I admit this is a rather promising title which raises many expectations. But this goes along the lines with the motto of the SNSF Sinergia programme, which enables researchers to produce breakthrough research. And we want to live up to this motto ;-). So, there we were, on the magnificent EPFL campus
on the beautiful morning of the 24th of October, ready for a two day kick-off workshop.
view from the EPFL campus
This was in fact the first meet-up of the entire consortium, consisting of the research groups from EPFL, the C2DH lab from Luxembourg, the Institute of Computational Linguistics from the University of Zurich, the historians from the University of Lausanne, archivists from Le Temps, NZZ, the Swiss and Luxembourg National Library, the Swiss Economic Archives, the Archives from the Canton of Wallis, representatives from infoclio.ch, and other invited partners and friends. I hope I did not forget anybody :-).
impresso project consortium

So, what is there to expect when so many people with different backgrounds encounter each other: lots of fruitful discussions, you would think. And, thankfully, they really occurred! I have to confess that I was rather skeptical at the beginning at how things might turn out, although the workshop was carefully planned and prepared (with lots of efforts on Maud Ehrmann's side, which should be mentioned here!). But in the end I left Lausanne with many ideas, inspiration, and full of drive which hopefully lasts a long time. But maybe lets give a short recap of the whole workshop.

Day 1 - Kick-off Meeting

The first session was dedicated to the project as such: what is its purpose? What do we want to achieve? What will we do? What will we NOT do? And so on and so forth. We aimed at bringing everybody on the same page and introduced the whole consortium so all know who is doing what in the project.

Day 1 - Clemens Neudecker

During the first part of the afternoon session, Clemens Neudecker enlightened us with the experiences he made during the Europeana Newspapers project. Europeana Newspapers converted 10 million newspaper pages to full text and made them searchable, therefore providing better access to the archives for researchers and other interested users. Clemens hinted at issues with copyrights, OCR and OLR, standardisation problems, and last but not least memory issues. In a little talk after the workshop had already closed, we further exchanged ideas and experiences, which we appreciate a lot!

Day 1 - The Data

In a next round, we introduced the data we had acquired, or rather identified. You find an overview of some preliminary information in a an earlier blog post. Every data provider furthermore elaborated some more on his or her collection, and some also stated there expectations to this project. While some would be already satisfied with a better OCR quality in their archive, others explicitly expressed the need for better search and browsing functionality. More concretely, some archives wish to have their data enriched with NER and to integrate a search for named entities in their interface.

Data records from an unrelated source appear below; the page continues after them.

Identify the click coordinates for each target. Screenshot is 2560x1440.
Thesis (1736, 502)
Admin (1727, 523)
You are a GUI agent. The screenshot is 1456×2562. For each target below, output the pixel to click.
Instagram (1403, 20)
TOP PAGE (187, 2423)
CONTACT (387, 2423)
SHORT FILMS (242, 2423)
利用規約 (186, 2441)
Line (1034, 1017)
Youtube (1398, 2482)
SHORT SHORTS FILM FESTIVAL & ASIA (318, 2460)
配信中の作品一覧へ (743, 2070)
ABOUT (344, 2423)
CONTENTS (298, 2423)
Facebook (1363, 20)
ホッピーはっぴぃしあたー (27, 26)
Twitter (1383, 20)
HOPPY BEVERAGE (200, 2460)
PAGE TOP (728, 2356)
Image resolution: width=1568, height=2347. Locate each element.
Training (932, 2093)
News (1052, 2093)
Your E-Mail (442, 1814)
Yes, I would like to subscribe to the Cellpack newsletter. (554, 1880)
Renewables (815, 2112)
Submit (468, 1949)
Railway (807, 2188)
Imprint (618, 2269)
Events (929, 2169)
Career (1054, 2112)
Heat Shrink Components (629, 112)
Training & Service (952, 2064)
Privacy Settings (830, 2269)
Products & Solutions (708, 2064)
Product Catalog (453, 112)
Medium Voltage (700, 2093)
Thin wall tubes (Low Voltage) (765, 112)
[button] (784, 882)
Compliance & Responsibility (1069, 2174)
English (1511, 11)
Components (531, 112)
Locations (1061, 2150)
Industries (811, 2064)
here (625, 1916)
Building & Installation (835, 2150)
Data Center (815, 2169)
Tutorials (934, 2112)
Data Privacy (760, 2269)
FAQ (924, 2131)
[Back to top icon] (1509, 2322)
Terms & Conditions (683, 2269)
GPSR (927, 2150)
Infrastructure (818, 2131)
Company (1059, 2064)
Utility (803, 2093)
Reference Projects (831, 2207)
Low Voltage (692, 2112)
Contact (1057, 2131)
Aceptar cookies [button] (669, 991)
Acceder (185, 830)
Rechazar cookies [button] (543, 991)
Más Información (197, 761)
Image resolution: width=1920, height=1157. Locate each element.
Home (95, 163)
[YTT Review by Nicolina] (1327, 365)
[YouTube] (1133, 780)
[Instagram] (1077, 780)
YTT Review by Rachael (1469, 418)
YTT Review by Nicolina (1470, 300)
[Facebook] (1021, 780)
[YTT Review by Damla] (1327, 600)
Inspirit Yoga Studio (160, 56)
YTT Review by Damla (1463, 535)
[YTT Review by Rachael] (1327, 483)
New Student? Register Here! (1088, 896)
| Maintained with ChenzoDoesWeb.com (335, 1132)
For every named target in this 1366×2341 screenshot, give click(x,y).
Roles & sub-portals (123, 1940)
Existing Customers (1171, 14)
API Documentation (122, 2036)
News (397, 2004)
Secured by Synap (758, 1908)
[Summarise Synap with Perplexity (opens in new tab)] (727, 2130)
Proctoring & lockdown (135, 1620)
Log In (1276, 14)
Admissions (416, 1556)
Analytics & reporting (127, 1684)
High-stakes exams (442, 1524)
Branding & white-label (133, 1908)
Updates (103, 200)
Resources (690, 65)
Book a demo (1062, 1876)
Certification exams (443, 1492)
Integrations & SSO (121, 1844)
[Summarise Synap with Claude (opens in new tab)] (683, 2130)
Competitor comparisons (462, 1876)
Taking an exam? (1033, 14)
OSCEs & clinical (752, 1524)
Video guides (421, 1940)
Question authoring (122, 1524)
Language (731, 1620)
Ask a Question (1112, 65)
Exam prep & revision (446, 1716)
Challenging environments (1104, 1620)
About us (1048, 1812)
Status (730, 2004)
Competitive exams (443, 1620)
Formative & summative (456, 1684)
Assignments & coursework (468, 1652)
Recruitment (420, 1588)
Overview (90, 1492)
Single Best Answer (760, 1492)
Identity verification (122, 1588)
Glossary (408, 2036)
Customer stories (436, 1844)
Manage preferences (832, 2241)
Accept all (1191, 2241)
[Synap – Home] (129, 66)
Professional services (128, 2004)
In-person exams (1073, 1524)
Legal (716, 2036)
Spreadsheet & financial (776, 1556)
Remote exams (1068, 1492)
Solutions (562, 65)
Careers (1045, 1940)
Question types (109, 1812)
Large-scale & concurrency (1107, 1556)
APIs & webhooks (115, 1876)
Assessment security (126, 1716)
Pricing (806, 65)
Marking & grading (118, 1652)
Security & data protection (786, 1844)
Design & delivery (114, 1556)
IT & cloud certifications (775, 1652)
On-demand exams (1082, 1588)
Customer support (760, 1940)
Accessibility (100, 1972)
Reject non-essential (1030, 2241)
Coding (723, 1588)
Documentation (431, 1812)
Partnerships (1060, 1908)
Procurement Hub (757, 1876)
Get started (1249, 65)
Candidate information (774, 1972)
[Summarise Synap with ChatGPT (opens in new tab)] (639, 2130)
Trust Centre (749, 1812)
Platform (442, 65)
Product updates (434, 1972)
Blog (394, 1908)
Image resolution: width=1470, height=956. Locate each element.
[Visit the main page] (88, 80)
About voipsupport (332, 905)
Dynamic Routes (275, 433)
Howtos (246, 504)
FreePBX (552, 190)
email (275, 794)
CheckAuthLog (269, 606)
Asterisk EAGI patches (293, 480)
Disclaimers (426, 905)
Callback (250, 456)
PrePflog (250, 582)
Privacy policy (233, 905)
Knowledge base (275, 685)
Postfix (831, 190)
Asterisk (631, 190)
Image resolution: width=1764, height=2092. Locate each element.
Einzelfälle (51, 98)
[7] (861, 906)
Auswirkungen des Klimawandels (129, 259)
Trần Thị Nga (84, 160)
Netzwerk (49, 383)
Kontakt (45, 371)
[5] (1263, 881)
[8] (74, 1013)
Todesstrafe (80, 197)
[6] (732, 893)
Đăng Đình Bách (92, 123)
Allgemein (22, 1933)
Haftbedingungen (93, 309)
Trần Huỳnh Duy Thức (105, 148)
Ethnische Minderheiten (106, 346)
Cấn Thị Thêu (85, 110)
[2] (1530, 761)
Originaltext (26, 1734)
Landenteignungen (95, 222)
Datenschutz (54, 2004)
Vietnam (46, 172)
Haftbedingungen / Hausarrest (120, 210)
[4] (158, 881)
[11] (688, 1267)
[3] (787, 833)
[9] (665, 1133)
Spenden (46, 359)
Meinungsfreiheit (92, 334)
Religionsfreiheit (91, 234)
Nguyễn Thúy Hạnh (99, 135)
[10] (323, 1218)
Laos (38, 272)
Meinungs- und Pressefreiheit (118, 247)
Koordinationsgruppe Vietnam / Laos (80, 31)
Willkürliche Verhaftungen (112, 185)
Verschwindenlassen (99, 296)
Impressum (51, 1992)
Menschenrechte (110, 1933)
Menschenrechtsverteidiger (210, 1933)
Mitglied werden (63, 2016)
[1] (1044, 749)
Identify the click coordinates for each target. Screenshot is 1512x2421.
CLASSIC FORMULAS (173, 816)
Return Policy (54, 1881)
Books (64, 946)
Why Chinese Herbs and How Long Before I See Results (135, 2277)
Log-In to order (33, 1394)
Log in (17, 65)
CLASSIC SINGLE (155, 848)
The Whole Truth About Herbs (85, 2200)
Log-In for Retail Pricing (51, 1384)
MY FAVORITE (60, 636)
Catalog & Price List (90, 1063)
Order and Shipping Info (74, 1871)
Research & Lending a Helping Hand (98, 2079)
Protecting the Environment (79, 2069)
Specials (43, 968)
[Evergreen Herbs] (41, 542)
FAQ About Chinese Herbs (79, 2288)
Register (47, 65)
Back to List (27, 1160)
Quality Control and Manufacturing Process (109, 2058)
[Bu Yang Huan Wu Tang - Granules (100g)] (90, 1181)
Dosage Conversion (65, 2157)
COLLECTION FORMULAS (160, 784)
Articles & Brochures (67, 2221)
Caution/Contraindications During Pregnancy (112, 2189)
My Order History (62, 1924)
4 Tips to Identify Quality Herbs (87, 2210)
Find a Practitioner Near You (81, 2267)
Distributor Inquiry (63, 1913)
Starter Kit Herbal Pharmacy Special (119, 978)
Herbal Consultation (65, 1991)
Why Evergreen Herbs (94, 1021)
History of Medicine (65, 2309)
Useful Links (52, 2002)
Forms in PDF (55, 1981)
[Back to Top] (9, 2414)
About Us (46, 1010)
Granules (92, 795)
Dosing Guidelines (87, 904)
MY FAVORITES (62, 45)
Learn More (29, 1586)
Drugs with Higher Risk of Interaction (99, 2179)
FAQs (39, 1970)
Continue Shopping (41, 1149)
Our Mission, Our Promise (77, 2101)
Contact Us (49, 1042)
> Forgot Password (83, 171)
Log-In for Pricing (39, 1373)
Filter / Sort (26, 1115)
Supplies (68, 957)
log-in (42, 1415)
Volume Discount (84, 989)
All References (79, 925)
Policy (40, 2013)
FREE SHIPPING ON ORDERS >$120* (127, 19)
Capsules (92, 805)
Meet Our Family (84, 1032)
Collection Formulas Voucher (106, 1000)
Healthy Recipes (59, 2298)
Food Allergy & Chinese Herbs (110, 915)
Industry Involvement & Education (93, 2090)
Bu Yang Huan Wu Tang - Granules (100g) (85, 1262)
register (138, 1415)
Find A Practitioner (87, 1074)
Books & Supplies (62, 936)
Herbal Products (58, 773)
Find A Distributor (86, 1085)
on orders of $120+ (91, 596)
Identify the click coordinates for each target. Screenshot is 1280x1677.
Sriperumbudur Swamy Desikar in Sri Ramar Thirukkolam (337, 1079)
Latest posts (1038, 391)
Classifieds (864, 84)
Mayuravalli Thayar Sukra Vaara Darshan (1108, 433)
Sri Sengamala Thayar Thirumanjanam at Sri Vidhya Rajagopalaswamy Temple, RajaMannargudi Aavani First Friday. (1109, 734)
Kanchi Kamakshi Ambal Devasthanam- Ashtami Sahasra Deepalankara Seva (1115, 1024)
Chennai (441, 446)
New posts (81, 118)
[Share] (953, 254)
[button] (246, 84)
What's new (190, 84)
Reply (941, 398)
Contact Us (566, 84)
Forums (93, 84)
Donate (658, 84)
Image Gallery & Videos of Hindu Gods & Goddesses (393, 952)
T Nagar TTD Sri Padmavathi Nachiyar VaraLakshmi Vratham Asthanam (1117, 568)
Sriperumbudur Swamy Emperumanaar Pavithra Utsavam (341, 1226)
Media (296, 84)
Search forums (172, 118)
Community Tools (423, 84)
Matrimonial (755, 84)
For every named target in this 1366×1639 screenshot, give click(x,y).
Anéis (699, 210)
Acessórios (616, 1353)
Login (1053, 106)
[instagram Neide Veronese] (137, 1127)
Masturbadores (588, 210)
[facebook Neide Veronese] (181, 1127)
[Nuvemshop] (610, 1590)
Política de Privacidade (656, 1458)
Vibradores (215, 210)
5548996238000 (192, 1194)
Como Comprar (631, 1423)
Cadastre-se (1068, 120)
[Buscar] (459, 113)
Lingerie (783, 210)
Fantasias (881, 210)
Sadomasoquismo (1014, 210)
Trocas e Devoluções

Day 1 - Historian's Round Table

Next up were the historians. In the late afternoon's session they could utter their needs and expectations to a system which makes their historical research more efficient. Also, we planned to come up of a already more narrowly defined set of sources we want to include in our core set and our extended set. However, the quite extensive list might have shied the historians away a little, which is why these two sets still need to be defined. Nevertheless it should eventually still be the historians who have the final say in which data we are going to process for them.

Day 2 - State of the Art

In the morning of the second day we presented the state of the art in NLP and archive interfaces. How can collections be explored today? What is NER? What is the benefit of topic modeling? What role does multilinguality play in a collection? These were the questions we tried to answer in this session. Two major insights: many search interfaces do not exactly provide everything what is needed. Plus, they sometimes look quite ugly ;-). And: topic modeling isn't as widespread as I assumed, ergo: lots of potential for research on our side ☺.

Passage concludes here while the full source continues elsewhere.